En relación al abuso y explotación sexual de niños/as y adolescentes, durante el 2017 se registraron 1011 víctimas, 39,5% niñas; 18% varones; adolescentes mujeres 37% y adolescentes varones 5,5%. Fueron asesinados dos niños y dos niñas. Tres de ellos fueron previamente abusados sexualmente.

Las estadísticas elaboradas por el Observatorio de Violencia y Criminalidad del Ministerio del Interior, muestran que la mayoría de las víctimas de violencia de género son mujeres, niñas y adolescentes. Esta forma de analizar la realidad, incluyendo la perspectiva de género, permite visualizar lo que pasa y por qué pasa. Las asimetrías de poder quedan evidenciadas en los números oficiales de la violencia de género de los primeros diez meses del año.

Desde la reapertura democrática a la fecha se han implementado políticas de Estado con perspectiva de género. A finales de la década de los 80 se creó la primera Comisaría de la Mujer en Montevideo (actuales UEVD) que se fueron descentralizando a todo el país; también se instala el Instituto de la Mujer en el ámbito del MEC (actual Inmujeres en MIDES). Como sistema de cuidados a la infancia, se crearon los CAIF (Centros de Asistencia a la Infancia y Familia).

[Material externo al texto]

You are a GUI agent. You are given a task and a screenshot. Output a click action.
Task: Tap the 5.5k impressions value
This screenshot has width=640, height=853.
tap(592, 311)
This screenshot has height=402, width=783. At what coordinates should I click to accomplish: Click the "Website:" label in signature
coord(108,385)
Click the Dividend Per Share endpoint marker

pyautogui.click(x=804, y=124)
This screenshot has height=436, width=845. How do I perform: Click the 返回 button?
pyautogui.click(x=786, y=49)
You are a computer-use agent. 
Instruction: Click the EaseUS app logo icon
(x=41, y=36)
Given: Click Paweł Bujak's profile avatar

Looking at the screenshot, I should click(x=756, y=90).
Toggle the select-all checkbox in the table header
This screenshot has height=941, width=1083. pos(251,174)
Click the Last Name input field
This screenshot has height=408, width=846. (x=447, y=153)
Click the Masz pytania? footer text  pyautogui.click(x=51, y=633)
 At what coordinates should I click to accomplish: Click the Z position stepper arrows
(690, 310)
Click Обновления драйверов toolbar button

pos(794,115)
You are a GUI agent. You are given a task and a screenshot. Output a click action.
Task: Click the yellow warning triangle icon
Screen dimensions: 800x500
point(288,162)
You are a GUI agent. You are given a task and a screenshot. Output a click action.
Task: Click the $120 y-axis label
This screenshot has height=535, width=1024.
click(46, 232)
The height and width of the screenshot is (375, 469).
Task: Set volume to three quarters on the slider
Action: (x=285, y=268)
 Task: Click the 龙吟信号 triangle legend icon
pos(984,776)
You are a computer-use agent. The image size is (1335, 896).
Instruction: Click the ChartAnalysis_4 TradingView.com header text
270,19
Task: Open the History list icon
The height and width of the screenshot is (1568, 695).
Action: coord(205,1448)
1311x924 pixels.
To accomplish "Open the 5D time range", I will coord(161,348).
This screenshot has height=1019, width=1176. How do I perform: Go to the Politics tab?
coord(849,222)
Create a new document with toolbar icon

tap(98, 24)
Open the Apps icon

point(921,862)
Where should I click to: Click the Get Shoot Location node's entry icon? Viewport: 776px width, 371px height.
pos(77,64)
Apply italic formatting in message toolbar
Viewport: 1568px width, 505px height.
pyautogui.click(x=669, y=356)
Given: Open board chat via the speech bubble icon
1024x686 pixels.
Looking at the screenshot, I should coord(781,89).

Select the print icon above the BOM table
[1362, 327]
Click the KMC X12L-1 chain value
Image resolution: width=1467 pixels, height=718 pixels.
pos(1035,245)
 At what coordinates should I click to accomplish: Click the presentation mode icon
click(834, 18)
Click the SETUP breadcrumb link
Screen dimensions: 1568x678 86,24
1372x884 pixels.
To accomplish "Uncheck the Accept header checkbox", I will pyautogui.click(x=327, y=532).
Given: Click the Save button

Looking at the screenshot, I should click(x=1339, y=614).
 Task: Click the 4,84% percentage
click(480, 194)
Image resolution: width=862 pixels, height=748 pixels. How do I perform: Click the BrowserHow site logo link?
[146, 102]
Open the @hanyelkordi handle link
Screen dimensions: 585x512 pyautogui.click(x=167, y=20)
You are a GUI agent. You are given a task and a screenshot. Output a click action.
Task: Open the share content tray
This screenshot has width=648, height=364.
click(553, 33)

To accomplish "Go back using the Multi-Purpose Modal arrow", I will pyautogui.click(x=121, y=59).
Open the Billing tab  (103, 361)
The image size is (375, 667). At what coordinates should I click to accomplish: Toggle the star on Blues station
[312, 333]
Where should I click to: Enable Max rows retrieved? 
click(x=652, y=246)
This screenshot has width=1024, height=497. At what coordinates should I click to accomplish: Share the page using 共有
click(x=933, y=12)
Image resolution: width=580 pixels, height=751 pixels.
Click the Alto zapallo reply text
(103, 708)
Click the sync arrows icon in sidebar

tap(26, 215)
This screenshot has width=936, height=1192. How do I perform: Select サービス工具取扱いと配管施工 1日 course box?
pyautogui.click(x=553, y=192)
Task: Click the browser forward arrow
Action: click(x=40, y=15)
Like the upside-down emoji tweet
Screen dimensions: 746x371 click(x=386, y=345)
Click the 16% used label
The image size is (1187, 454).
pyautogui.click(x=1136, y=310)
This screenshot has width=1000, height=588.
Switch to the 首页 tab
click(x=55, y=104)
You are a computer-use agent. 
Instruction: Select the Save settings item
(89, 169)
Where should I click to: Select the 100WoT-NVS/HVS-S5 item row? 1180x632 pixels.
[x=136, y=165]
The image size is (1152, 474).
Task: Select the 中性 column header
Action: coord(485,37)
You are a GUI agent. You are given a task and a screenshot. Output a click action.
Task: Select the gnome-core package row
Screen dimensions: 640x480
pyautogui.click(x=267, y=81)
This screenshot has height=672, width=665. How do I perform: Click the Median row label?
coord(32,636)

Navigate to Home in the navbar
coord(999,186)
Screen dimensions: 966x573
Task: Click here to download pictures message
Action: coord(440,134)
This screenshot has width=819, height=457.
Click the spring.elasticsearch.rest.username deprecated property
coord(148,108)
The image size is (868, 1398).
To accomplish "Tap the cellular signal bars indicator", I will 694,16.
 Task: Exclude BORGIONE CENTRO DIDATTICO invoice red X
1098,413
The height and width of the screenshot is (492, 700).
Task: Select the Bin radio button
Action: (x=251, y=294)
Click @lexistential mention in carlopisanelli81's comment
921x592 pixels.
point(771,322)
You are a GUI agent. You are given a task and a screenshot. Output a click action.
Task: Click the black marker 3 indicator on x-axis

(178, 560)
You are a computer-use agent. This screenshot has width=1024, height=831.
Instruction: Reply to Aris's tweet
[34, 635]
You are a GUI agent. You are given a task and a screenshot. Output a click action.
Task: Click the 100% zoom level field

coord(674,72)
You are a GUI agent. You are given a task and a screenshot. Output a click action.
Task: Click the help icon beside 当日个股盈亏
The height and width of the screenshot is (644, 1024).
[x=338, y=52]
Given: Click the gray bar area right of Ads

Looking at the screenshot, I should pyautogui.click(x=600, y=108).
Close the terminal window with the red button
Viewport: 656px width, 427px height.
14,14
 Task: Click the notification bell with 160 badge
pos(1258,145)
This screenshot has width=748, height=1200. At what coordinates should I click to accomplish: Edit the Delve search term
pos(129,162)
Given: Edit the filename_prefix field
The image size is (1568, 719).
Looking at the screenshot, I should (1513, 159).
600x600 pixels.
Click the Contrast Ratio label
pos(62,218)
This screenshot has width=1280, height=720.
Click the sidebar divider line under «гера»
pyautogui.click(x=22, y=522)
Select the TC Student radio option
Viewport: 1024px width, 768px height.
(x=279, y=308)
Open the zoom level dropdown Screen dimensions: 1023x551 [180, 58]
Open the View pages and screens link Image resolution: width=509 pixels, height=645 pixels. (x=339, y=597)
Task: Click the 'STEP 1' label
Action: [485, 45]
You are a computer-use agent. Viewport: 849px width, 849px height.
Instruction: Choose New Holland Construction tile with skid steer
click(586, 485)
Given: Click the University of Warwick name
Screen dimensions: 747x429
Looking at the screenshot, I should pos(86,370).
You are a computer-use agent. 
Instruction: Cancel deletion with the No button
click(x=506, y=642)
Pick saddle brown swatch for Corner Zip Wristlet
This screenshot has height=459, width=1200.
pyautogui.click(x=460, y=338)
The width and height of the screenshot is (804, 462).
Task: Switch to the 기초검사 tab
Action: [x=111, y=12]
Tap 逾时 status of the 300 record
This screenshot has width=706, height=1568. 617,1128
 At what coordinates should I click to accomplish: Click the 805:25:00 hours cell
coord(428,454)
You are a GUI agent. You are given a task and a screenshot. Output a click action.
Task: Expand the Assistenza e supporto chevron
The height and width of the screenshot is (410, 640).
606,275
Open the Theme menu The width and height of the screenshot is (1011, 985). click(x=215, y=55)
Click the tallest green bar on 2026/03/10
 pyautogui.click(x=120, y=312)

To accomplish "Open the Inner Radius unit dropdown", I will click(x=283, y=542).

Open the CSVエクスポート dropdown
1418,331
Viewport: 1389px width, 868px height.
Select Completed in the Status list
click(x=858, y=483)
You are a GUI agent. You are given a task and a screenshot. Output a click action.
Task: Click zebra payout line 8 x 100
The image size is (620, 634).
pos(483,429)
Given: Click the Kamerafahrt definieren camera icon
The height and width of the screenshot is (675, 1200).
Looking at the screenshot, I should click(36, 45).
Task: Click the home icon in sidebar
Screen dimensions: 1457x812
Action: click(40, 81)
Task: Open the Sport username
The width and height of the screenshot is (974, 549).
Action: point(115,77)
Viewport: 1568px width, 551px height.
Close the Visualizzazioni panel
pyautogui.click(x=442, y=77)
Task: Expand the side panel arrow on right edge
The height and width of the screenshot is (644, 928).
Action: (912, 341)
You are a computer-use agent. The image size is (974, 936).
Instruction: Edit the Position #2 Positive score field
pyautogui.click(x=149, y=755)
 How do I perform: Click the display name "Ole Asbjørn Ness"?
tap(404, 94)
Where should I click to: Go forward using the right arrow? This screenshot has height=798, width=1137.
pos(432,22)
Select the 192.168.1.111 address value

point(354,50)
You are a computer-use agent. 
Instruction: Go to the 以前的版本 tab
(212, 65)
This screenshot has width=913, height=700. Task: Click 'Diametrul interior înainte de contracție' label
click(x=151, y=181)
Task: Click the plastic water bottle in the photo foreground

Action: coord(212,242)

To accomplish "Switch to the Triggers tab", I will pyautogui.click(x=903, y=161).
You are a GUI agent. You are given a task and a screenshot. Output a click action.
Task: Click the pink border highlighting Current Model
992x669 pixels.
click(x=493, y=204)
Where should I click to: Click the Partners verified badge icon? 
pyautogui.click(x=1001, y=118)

En los 90 se tipifica la VD como delito y pasa de estar en la órbita privada a la pública. Se implementan capacitaciones en género a nivel del funcionariado policial. Se crean áreas especializadas en la temática en todas las estructuras del Estado.

En el 2002 se aprueba la Ley 17514 contra la Violencia Doméstica, primer logro legislativo que jerarquiza la problemática de la violencia de género en la historia del país. En 2004 se aprobó la Ley 17815 contra la violencia sexual, comercial o no comercial contra niños, niñas, adolescentes e incapaces.

Se comienzan a promover proyectos de ley que incluyen viviendas para víctimas de violencia de género, la utilización de tobilleras, acoso sexual a nivel laboral, entre otros. En estos últimos años se han ido mejorando las herramientas legislativas como las judiciales, entendiendo que el flagelo de la violencia social debe enfrentarse sin postergaciones ni excusas. Con más educación, mayor involucramiento social, más y mejor eficiencia a nivel del Estado para proteger y prevenir, con una justicia agiornada a los nuevos tiempos y con adecuado presupuesto para jerarquizar los recursos humanos para este tipo de problemática social.

La ideología de género no es el problema, ella visibiliza la realidad de la violencia contra las mujeres, niños, niñas y adolescentes, además de procurar desnaturalizarla y ayudar a erradicarla.  Hace 30 años que existen las políticas con perspectiva de género, hemos avanzado en instalar la importancia de este tipo de violencia en la agenda política partidaria, en la ciudadanía toda. Comencemos a admitir que tenemos el problema, y comenzarán a surgir las posibles soluciones. El nivel de violencia de una sociedad nos indica la calidad democrática de la misma, entre tantas otras calidades.

¿Qué parte, aún, y a pesar de las estadísticas, no se entiende?